St. Paul Episcopal Church has graced lower Queen Anne for nearly 50 years. Though small and compact at 15 Roy St., sometimes easily missed while navigating the harried nightlife traffic, the church is quite unique, with a space-age roofline and a floating Tracker organ. And now, it’s getting a new look.
The roofline, designed and built in 1962 coinciding with the galactic nature of Century 21 designs (Space Needle) constructed for the World’s Fair that year, will remain as is. But the colored-glass windows, which were cracked and have remained so since the Nisqually earthquake of 2001, will be replaced with stained-glass windows. There will be a new altar which will be made with a six-inch slab of walnut designed by area artist Julie Speidel. Speidel will also design the new immersion font that will be placed toward the church’s enlarged foyer. The pews are being refinished and there will be new carpeting and altar furniture. Trees will be planted outside the entryway and a new sidewalk will be poured.
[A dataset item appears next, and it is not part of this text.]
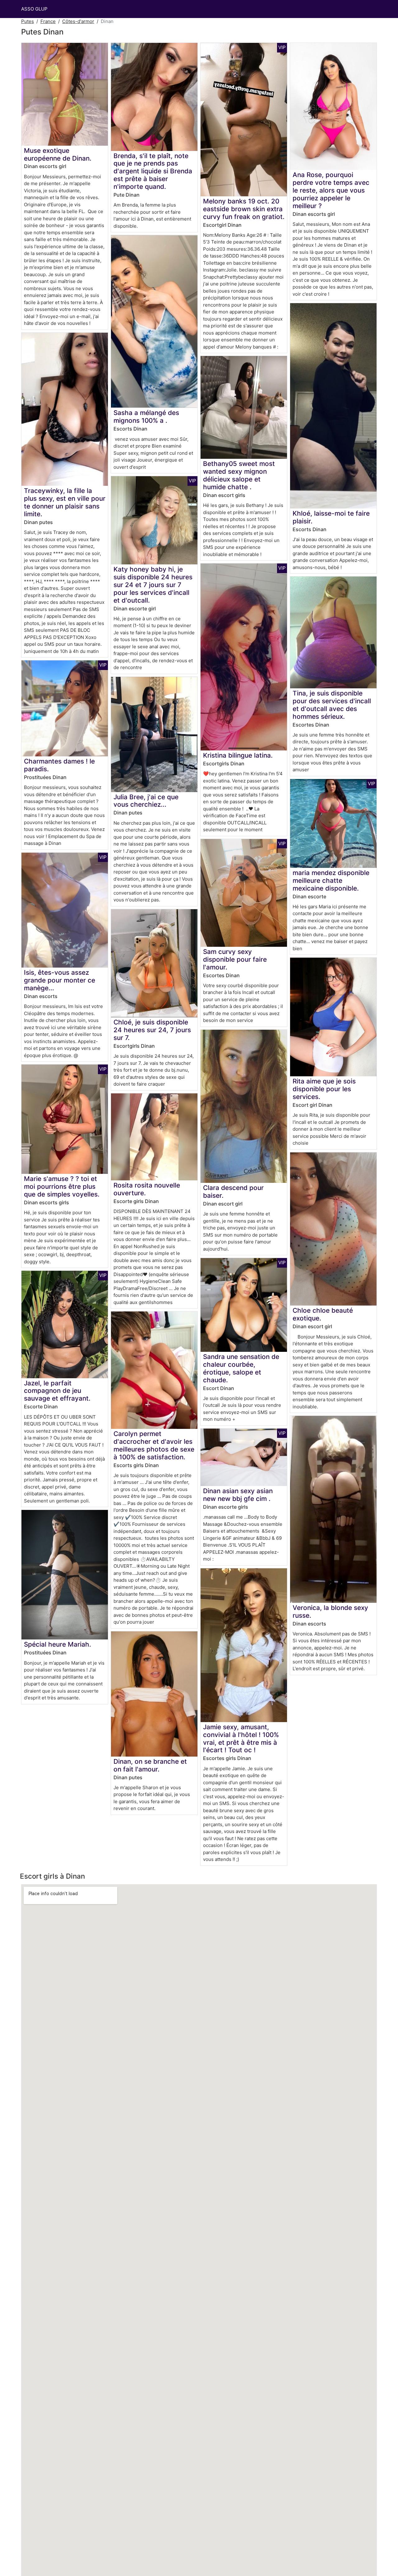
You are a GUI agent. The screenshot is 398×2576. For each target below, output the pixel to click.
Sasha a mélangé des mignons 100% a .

Construction crews are currently updating the lighting.
Rector Melissa Skelton said the project has been more than three years in the making.
“We started with a conference about holy space and that became a course then a team formed,” Skelton said. One parishioner happens to be the board president at Cornish College of the Arts, of which Speidel is a member. He asked Speidel to contribute toward the project and she agreed.
“She is just, oh wow!” Skelton said of Speidel and of the church’s fortune to get an artist to donate the work. “She’s talented.”
While the entire church has been under construction, mass has been held in the basement or the parish hall. The parish has grown from 89 to 220 members in four years. Skelton is counting on the renovation to be completed by Christmas.